A third studio is allotted to students who are making still-life studies or who are working from the cast. Mrs. Stanhope Forbes, who is a great lover of the work of the Italian sculptors of the fifteenth century, has fitted this room with some fine reproductions of their smaller work. These reproductions, on account of their naturalness, individuality, and character, Mrs. Stanhope Forbes considers to be adapted admirably to the requirements of beginners who are anxious to draw from the live model and who previously have been accustomed only to draw from heads of the classical sculptures.
Mrs. Stanhope Forbes posing the model
While both Mr. and Mrs. Stanhope Forbes give every encouragement to the expression of originality and individuality in the student's own private work, they believe most profoundly in laying a foundation of thoroughly sound, straightforward draughtsmanship during the hours spent in working from the model in class.
Mrs. Stanhope Forbes invariably urges students to make a complete drawing of a subject in charcoal before proceeding to fix and paint it, and she discourages them from beginning to paint a picture until they find it to be impossible to add anything more to it in back and white.
The methods adopted at the school are more than justified by the results, and this year several of the students had the satisfaction of seeing their pictures hung in good places on the walls of the Royal Academy. Life at Newlyn
The Newlyn School is not a large one. On the average the students number about thirty, and of these, as is the case in most art schools, about two-thirds of the students are women. The smallness of the number makes it possible for hard-and-fast rules about work to be avoided, and enables Mr. and Mrs. Stanhope Forbes to study the individual characteristics of their pupils.
Life at Newlyn affords the students an infinite variety of recreation. In the summer bathing, sailing, fishing, tennis, croquet, and cycling are freely indulged in, and the winter evenings are enlivened by many an impromptu concert or dance.
Board and lodging are cheap at Newlyn. Girl students usually take rooms in the village in cottages which have been approved of by Mrs. Stanhope Forbes. A bedroom and sitting-room can be obtained for from 9s. to £1 a week, according to size and situation; and for 9s. or 10s. the student can fare sumptuously on wholesome Cornish fare. Thus, £1 is. or 25s. a week can easily be made to cover all expenses.

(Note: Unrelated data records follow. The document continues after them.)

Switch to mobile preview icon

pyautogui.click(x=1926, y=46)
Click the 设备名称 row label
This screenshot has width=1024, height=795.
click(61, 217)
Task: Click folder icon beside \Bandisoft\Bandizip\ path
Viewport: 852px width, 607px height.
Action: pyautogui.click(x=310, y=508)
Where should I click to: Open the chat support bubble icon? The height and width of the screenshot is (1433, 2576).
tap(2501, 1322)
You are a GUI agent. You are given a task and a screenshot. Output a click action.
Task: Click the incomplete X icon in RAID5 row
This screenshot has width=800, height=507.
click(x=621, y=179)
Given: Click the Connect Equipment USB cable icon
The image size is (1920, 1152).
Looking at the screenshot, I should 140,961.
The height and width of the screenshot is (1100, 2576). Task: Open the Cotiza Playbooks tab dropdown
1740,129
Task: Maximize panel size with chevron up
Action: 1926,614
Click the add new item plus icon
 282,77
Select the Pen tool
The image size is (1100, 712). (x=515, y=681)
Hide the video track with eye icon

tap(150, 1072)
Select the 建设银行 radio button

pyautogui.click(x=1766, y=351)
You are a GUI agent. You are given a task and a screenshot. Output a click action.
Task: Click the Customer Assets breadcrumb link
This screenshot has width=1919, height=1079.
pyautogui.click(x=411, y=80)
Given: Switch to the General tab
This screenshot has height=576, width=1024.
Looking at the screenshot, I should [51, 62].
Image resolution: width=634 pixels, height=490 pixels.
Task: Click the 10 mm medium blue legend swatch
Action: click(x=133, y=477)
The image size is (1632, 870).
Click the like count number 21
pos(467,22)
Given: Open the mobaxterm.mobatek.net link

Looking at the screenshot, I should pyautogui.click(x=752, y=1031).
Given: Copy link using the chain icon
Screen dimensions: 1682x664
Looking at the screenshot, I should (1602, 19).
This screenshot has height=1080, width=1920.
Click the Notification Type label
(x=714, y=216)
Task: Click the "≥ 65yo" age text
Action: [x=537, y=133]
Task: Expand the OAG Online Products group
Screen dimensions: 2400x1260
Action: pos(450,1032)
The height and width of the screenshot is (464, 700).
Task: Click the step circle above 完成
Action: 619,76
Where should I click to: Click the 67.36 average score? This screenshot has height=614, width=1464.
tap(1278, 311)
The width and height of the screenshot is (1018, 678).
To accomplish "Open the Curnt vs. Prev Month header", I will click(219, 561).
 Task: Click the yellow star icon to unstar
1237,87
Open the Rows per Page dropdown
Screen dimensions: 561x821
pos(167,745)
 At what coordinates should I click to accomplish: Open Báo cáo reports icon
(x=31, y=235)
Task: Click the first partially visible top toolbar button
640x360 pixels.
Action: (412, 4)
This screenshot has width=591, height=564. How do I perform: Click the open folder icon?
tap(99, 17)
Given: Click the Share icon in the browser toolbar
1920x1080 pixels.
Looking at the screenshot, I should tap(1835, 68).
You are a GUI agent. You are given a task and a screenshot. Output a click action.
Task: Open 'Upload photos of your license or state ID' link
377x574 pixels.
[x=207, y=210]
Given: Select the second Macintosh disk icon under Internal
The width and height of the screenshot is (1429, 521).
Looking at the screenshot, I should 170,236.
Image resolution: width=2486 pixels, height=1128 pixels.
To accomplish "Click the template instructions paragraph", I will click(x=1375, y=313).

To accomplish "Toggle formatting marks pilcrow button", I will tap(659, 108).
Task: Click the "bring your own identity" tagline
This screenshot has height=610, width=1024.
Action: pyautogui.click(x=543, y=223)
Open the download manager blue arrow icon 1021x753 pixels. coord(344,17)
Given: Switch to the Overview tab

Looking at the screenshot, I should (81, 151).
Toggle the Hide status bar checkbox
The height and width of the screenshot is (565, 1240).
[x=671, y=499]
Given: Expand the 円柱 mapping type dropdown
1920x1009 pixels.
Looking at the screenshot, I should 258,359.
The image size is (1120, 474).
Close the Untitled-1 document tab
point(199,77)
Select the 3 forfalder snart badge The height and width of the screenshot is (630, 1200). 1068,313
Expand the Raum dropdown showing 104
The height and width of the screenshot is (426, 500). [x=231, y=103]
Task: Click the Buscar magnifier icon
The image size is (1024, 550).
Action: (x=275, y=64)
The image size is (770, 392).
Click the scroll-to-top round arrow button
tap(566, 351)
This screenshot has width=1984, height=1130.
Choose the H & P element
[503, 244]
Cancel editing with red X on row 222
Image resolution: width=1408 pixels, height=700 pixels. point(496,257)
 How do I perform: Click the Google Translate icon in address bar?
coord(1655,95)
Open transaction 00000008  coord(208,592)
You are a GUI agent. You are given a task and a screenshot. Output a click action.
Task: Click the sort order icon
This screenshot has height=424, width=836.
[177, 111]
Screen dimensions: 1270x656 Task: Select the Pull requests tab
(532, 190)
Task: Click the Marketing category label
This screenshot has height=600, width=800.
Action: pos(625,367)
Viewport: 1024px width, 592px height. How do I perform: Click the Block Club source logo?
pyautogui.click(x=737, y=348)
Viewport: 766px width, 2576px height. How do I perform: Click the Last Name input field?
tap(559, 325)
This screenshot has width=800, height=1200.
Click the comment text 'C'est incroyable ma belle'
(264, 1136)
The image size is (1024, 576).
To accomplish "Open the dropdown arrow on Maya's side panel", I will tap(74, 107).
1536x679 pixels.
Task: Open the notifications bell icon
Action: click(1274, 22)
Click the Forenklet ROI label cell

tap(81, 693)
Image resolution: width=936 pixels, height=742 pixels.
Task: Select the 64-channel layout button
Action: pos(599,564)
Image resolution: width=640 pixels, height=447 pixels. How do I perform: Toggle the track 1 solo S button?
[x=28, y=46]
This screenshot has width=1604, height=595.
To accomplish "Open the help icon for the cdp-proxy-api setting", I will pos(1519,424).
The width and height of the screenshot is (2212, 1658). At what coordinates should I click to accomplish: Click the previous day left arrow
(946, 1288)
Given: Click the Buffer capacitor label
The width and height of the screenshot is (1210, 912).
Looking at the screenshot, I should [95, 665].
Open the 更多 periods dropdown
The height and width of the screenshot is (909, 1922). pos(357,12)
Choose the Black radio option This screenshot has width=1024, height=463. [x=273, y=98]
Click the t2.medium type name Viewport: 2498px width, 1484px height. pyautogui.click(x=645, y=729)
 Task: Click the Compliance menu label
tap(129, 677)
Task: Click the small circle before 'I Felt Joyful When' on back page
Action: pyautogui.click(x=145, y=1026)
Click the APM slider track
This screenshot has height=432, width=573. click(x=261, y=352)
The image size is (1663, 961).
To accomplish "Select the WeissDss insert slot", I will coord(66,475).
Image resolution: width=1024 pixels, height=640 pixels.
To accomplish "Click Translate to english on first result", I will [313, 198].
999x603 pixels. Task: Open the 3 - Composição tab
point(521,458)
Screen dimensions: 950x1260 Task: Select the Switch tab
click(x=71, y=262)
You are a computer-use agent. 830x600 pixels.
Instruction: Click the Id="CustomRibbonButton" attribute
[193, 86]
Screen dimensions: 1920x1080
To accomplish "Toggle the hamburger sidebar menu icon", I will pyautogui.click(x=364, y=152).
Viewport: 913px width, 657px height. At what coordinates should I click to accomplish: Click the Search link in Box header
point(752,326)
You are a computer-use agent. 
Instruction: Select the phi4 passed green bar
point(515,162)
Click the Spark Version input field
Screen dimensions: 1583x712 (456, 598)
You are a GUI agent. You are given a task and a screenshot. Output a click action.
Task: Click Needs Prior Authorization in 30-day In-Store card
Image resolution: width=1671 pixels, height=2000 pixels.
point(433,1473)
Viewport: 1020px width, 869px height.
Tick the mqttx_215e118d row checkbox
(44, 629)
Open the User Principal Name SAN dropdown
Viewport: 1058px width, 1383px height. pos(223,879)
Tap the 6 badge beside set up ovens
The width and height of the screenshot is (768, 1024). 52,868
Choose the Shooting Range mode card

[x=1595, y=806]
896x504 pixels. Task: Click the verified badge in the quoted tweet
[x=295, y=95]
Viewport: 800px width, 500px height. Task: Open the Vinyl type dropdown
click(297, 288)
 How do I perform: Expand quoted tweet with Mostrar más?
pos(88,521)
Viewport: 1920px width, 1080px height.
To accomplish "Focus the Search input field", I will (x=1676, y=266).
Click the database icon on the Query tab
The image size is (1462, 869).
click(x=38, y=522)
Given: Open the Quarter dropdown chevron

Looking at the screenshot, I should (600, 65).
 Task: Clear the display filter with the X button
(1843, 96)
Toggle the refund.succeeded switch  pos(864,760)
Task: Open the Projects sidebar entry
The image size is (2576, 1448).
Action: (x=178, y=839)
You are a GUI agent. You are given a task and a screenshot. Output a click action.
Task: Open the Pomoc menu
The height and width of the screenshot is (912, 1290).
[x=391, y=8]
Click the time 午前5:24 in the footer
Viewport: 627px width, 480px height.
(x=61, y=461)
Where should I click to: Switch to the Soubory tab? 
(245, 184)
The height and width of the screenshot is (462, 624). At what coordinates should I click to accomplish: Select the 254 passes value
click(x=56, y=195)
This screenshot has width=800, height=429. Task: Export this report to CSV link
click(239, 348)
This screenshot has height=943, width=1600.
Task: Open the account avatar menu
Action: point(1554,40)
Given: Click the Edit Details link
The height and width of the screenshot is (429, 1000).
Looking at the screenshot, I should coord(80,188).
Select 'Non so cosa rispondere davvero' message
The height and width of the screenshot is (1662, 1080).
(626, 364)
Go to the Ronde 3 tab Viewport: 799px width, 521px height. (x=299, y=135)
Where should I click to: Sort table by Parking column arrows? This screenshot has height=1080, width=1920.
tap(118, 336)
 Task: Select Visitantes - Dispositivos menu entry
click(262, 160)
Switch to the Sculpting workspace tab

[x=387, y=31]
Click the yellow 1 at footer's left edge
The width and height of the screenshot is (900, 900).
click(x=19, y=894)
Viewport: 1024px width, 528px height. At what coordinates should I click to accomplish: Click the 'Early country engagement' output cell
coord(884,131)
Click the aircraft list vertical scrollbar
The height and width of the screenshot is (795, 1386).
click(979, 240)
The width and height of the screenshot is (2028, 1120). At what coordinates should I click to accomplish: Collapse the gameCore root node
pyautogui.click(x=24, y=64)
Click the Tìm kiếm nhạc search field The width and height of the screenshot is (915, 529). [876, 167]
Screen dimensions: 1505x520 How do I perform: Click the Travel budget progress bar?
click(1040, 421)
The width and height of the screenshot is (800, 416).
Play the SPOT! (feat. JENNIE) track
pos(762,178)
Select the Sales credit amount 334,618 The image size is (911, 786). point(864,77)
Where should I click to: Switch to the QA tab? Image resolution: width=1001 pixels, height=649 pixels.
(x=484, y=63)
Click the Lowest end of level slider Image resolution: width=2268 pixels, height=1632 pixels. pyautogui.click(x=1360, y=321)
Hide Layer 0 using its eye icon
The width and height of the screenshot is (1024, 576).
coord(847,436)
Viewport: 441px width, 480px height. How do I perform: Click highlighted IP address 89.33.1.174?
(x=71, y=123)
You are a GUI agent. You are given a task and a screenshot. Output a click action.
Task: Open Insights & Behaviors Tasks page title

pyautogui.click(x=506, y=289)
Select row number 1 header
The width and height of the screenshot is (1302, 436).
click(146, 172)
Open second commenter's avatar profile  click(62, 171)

Many of the rooms available in the village have been papered and painted most artistically by former students. The new-comer, therefore, at a very small expense, can soon convert them into charming little abodes.
"The Sketcher's Paradise"
Newlyn, moreover, has been justly called "The Sketcher's Paradise." Fishermen, huge and picturesque, clad in oilskins and sou'-westers, meet one at every turn, and the women, attired in colours which have been faded by the sea air and sun to the most delightful hues, make quite ideal models.
Those desirous of studying marine subjects will find in Newlyn their Utopia.
The fishing fleet going out to sea at twilight under sails of every shade, from russet to the darkest brown, is a scene unimaginably picturesque. And then as the twilight deepens and the lanterns are lighted, casting their reflections on the darkening waters, magnificent opportunities are afforded to the student trying to depict the intermingling of artificial light with the lingering light of day.
Again, the high cliffs and projecting rocks all along the coast provide ample facilities for students in foam and dashing spray effects.
The surrounding country, moreover, is rich in primitive cottages, windblown trees, ruins, and quaint old churches which are a delight to the landscape painter.